19 Mai 2017

[ENTRETIEN] Journée de la mer : plongée au cœur des océans

Grâce aux satellites, on connaît mieux les dynamiques océaniques. Un enjeu crucial, explique Philippe Escudier, responsable des programmes océan au CNES, à l’occasion de la Journée européenne de la mer le 20/05.
Quelle est l’utilité de l’altimétrie satellitaire ?

Philippe Escudier : La seule technique spatiale dont on dispose pour comprendre ce qui se passe dans les océans en 3 dimensions – variations de température et de salinité, mouvement des courants – est l’altimétrie.

Les océans représentant 75% de la surface du globe, hors des zones côtières, seul le satellite peut les survoler de façon régulière et continue.

Des mesures in situ sont indispensables en complément des données satellites mais elles ne peuvent apporter la couverture nécessaire à elles seules. Or, les enjeux de compréhension de leurs dynamiques sont immenses : il y a le climat, puisque 93% de la chaleur créée par le réchauffement est absorbée par les eaux qui la transportent en surface comme vers les profondeurs, mais aussi les grandes questions scientifiques comme celles liées à la compréhension de la biologie marine et des problèmes très pratiques comme la pêche, l’exploration offshore, le transport ou la sécurité maritime. 
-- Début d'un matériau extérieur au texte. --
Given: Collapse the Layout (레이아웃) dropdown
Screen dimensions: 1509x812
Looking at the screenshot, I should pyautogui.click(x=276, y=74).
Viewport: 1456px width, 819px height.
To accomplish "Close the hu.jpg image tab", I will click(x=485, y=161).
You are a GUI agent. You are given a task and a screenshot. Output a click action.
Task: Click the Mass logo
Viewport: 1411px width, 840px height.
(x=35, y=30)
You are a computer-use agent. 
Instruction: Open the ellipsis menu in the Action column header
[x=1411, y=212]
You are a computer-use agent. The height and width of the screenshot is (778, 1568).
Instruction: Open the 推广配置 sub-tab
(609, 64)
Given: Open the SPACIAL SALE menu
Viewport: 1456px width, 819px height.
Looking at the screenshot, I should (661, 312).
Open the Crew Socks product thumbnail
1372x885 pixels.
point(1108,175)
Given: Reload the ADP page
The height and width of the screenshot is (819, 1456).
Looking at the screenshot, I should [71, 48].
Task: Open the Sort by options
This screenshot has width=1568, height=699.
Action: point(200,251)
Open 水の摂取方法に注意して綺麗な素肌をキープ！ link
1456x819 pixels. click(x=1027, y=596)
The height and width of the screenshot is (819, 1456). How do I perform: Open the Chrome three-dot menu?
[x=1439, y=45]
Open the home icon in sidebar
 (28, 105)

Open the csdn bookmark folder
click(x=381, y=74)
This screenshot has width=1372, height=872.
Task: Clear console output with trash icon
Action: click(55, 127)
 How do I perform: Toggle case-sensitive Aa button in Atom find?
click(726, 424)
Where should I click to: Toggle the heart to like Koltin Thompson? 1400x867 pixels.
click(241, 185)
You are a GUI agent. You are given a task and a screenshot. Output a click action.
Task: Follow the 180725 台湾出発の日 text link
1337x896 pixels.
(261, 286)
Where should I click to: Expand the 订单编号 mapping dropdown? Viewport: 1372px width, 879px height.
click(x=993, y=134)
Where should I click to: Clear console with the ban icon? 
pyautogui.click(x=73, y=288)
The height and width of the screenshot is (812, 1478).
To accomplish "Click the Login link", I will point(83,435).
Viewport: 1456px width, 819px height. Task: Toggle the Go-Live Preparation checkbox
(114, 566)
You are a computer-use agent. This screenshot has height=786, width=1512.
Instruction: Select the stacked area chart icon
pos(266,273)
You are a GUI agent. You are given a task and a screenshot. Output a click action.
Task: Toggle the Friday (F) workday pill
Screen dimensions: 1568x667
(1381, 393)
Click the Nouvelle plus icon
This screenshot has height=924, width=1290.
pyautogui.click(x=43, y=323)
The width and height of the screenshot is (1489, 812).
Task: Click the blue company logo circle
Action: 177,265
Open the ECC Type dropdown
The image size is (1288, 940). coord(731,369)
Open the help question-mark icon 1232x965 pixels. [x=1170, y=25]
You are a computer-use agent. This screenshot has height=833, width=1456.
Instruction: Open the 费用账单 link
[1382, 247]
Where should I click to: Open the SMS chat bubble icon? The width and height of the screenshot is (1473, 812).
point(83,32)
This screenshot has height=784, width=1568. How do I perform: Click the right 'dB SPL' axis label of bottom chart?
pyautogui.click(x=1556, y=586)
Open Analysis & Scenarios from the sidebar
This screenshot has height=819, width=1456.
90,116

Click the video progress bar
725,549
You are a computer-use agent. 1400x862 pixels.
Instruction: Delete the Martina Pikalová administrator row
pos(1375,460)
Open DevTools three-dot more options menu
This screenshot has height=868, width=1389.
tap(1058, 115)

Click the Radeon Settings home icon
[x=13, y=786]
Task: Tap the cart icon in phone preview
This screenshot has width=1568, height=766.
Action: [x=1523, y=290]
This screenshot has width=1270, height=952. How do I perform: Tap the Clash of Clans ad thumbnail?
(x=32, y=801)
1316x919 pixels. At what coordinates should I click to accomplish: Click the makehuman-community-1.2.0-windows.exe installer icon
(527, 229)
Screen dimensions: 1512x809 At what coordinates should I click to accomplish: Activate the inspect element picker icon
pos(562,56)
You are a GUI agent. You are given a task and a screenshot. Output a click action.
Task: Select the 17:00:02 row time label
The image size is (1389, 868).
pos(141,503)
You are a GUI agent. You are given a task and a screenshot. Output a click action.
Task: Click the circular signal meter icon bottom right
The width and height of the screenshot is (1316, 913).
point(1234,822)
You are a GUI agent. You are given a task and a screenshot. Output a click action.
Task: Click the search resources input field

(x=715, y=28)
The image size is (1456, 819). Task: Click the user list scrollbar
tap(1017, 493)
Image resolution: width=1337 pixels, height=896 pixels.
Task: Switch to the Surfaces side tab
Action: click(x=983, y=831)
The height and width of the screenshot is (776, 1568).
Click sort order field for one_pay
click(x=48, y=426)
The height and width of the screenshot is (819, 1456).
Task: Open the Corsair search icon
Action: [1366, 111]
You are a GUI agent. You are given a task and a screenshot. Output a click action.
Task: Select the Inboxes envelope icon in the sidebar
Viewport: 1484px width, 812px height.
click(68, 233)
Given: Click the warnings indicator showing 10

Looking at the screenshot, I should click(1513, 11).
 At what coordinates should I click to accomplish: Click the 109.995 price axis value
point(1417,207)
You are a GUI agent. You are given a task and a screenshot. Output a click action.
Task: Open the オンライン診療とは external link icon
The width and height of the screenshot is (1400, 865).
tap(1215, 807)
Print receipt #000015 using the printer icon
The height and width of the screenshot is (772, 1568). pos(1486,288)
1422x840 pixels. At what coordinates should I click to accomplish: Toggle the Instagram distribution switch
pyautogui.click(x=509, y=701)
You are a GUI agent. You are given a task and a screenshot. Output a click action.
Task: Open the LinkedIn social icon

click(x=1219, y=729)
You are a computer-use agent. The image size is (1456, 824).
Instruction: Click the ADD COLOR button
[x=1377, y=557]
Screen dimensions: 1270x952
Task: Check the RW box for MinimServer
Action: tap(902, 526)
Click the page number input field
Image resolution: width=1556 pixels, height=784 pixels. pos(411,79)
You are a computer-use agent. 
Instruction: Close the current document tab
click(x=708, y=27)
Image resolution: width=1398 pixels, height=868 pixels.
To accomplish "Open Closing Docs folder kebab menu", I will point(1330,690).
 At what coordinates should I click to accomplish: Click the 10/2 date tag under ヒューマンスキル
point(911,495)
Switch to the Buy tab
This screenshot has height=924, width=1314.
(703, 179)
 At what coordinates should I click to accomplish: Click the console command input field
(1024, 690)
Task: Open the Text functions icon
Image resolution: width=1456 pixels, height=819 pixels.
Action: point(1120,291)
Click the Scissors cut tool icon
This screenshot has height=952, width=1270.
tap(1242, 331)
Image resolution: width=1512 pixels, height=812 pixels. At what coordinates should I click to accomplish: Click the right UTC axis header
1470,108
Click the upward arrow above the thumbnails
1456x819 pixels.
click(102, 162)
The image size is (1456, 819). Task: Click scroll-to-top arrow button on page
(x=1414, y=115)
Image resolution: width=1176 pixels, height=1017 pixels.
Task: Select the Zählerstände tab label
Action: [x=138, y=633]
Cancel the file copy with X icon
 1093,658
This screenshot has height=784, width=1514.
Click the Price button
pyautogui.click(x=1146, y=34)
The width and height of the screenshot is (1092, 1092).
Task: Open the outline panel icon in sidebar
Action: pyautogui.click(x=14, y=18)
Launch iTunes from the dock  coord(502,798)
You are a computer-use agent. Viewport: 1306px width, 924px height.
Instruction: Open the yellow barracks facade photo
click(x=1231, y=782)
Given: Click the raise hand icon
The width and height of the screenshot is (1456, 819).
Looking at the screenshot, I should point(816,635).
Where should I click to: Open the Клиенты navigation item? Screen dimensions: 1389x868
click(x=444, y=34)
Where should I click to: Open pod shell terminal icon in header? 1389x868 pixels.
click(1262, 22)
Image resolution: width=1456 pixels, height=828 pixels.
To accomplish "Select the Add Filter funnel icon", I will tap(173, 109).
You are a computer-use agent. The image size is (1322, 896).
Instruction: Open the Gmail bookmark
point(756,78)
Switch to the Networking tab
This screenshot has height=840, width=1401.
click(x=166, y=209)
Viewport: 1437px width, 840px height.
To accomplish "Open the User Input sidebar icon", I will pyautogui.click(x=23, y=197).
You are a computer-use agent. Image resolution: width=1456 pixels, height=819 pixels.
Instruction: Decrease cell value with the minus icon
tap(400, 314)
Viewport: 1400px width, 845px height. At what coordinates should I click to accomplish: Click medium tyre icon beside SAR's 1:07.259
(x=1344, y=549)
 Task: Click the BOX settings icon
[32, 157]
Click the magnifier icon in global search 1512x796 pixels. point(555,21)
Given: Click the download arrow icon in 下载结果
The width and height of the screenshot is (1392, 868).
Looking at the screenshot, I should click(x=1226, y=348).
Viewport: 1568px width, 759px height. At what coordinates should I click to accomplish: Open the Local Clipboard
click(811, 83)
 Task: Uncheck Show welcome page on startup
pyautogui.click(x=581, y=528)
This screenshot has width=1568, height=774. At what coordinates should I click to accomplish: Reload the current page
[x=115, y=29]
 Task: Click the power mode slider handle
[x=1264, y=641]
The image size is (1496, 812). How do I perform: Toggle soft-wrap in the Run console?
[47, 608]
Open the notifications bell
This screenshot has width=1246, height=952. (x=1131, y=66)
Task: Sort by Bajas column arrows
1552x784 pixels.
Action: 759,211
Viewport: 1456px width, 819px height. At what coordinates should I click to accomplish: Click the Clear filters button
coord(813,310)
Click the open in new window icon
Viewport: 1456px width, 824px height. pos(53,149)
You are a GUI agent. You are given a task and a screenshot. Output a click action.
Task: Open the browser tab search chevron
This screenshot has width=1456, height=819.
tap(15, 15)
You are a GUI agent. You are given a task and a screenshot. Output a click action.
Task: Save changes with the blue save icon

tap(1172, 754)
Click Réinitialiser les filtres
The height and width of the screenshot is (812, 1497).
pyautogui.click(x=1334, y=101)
Philippe Escudier, responsable des programmes océan au CNES

Comment le niveau de la mer évolue-t-il ?

PE : Jusqu’à présent, il était établi que la dilatation des océans due à leur réchauffement conjuguée aux apports d’eau douce venant de la fonte des glaces continentales entraînait une élévation moyenne de 3mm environ chaque année. Mais des chercheurs français viennent de montrer que le rythme s’est accéléré dans les 10 dernières années, dû en particulier à la fonte des glaces du Groenland.


Comment le CNES intervient-il dans ce domaine ?

PE : D’abord en participant à des programmes spatiaux. En coopération avec la NASA, nous conduisons une série continue de missions depuis 1992, entamée avec le satellite Topex-Poséidon lancé en 1992 et qui se prolonge avec le programme Jason, dont le troisième satellite a été lancé en 2016. Au niveau de l’ESA, les satellites Sentinel du programme Copernicus complètent les mesures de Jason. Le CNES a coopère également avec l’Inde sur le satellite Saral et son altimètre de nouvelle génération Altika, ou encore avec la Chine (HY-2). 

Et au-delà de cet aspect, il faut faire en sorte que les données fournies par les satellites soient utilisées de façon efficace. C’est pour cela que le CNES s’est impliqué dans la création de Mercator Océan, centre opérationnel leader en Europe pour l’analyse et la prévision des mouvements des océans (leader du service Copernicus marin), et que sa filiale CLS fournit une palette de services finalisée à des clients opérationnels.


Vue d'artiste du satellite Jason


Vue d'artiste du satellite Saral-Altika

Quels seront les prochains développements ?

PE : Nous sommes arrivés à une première étape de maturité, qui nous permet de suivre les grands phénomènes climatiques et l’élévation du niveau moyen des mers et de repérer la plupart des tourbillons de plus de 100 km. Mais la demande des utilisateurs porte sur des mesures plus fines. En coopération avec les Américains, nous préparons donc la nouvelle génération, qui sera une rupture technologique complète. Ce programme SWOT, lancé à l’horizon 2020, proposera des cartes de hauteur en deux dimensions, avec une vision beaucoup plus précise.